Work required: Omitting all pictures, copy word for word the lines from the line containing "Instruction: Click the 'Dispatched" through the final line of the entries.

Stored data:

[Start of section]

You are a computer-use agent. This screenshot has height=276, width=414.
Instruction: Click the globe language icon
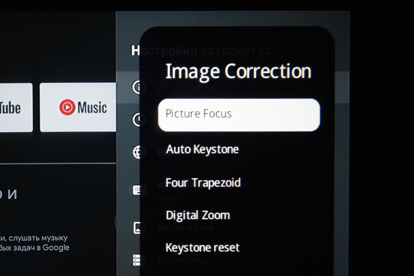[138, 152]
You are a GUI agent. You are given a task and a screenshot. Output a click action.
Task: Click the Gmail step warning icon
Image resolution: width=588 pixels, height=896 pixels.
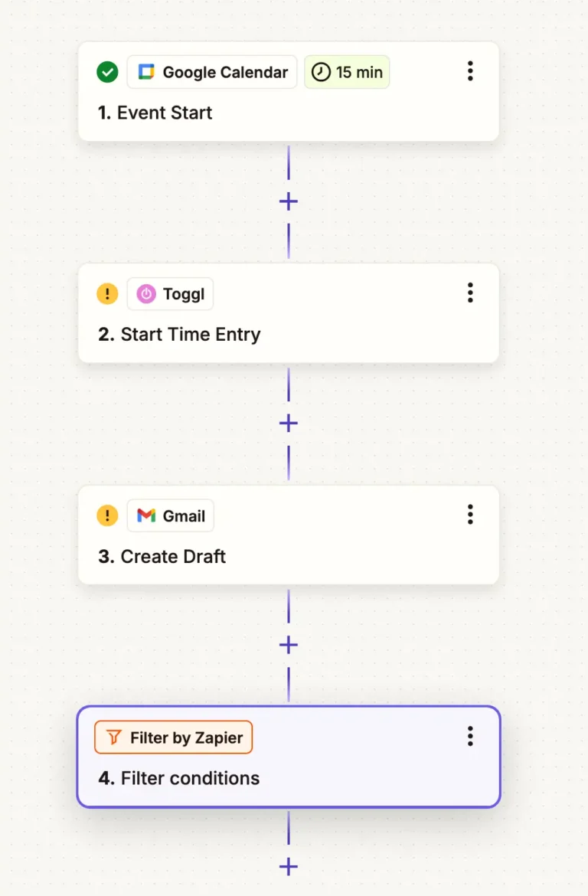(107, 516)
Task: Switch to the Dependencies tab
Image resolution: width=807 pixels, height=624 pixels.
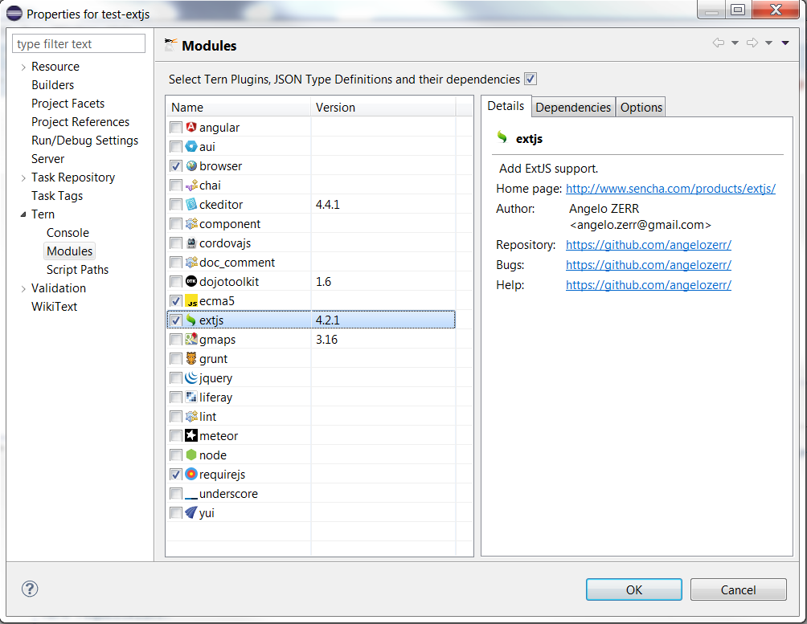Action: point(572,106)
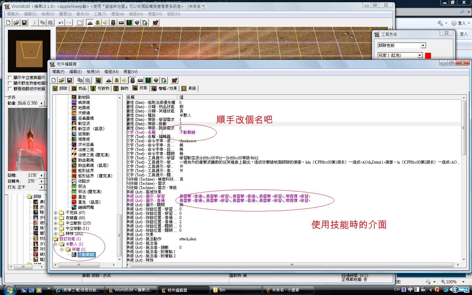The width and height of the screenshot is (472, 295).
Task: Click the Test Map icon in the Object Editor toolbar
Action: (174, 80)
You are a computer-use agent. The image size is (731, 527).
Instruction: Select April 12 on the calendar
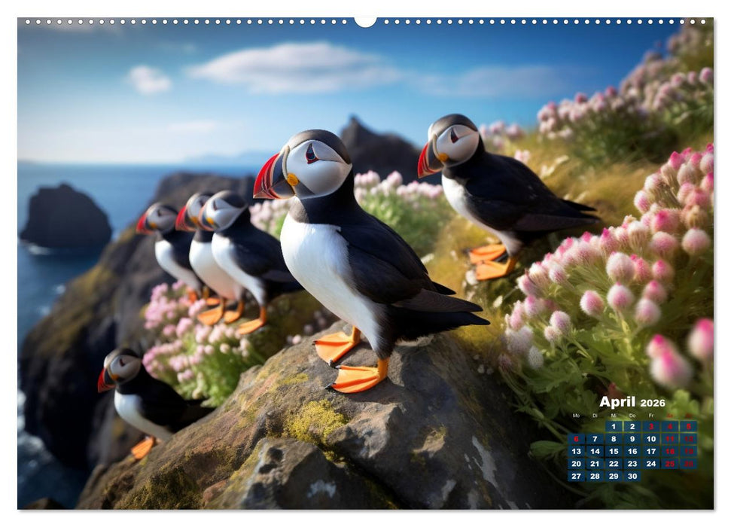(x=687, y=439)
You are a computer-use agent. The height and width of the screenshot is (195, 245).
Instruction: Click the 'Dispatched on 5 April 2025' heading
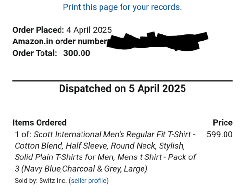(123, 89)
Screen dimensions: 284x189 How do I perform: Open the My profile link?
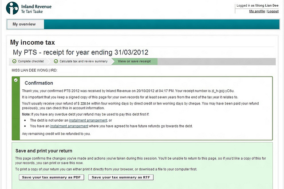tap(257, 11)
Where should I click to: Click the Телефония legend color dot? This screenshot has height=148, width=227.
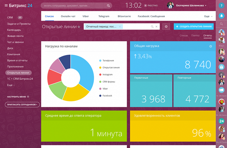pyautogui.click(x=100, y=61)
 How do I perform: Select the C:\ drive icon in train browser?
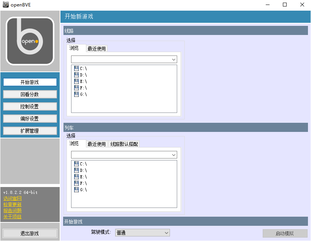click(76, 164)
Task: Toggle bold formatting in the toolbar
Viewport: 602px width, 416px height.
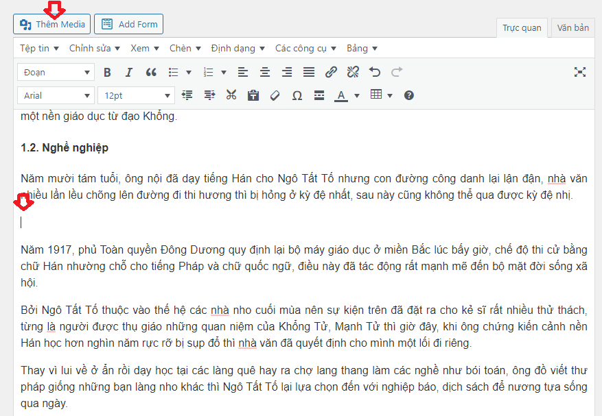Action: click(x=107, y=72)
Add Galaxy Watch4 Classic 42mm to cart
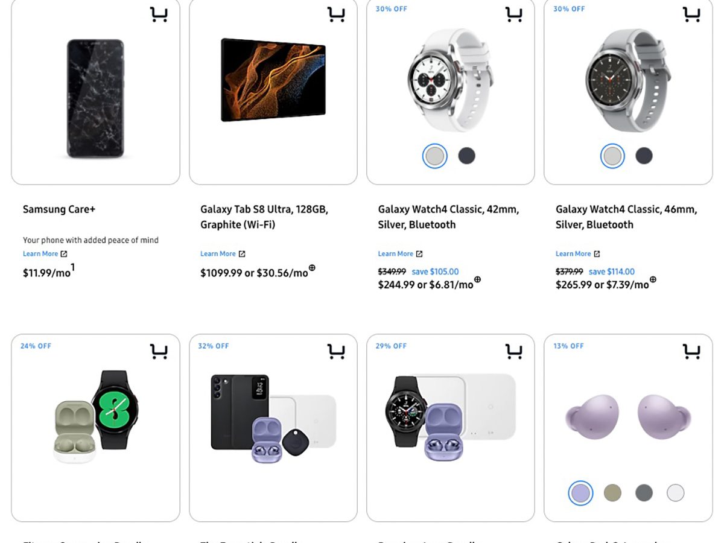 click(514, 14)

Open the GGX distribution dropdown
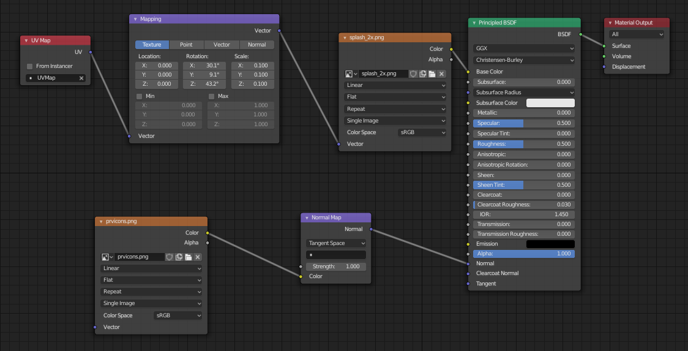point(525,48)
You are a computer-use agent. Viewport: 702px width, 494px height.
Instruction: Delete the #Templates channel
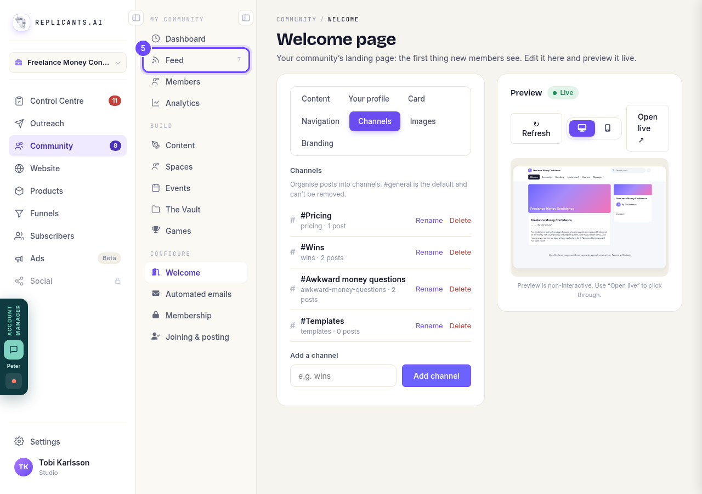(460, 326)
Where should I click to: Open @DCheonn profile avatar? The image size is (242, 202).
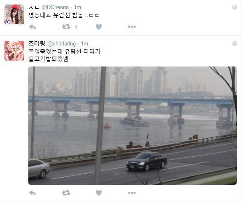point(14,14)
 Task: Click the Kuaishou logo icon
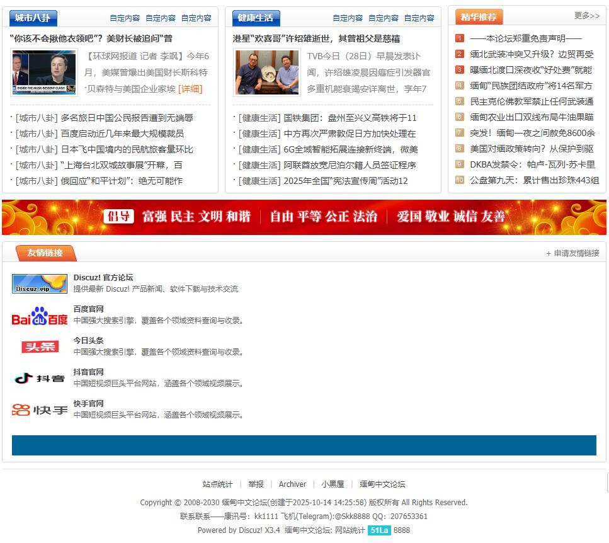pyautogui.click(x=40, y=410)
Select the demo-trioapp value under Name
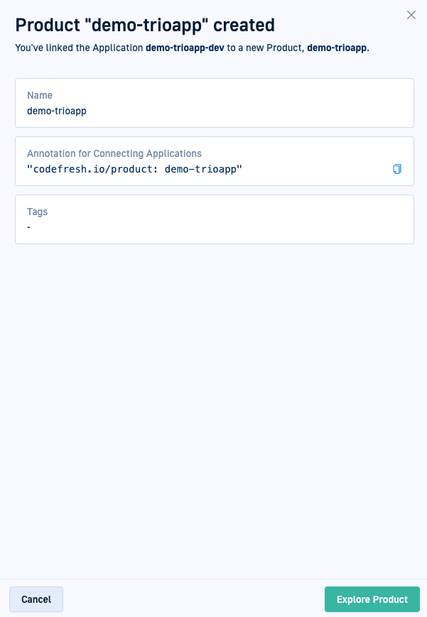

[End of section]

Written response:
Instruction: Click the 'Dispatched on 5 April 2025' heading
(123, 89)
Screen dimensions: 284x189 How do I perform: Open the My profile link?
tap(257, 11)
Where should I click to: Click the Телефония legend color dot? This screenshot has height=148, width=227.
pyautogui.click(x=100, y=61)
 How do I perform: Select the C:\ drive icon in train browser?
click(76, 164)
Task: Toggle bold formatting in the toolbar
Viewport: 602px width, 416px height.
Action: click(x=107, y=72)
Add Galaxy Watch4 Classic 42mm to cart
 click(514, 14)

Open the GGX distribution dropdown
point(525,48)
You are a computer-use agent. Viewport: 702px width, 494px height.
Instruction: Delete the #Templates channel
(460, 326)
Where should I click to: Open @DCheonn profile avatar? The image size is (242, 202).
point(14,14)
 Task: Click the Kuaishou logo icon
pyautogui.click(x=40, y=410)
Select the demo-trioapp value under Name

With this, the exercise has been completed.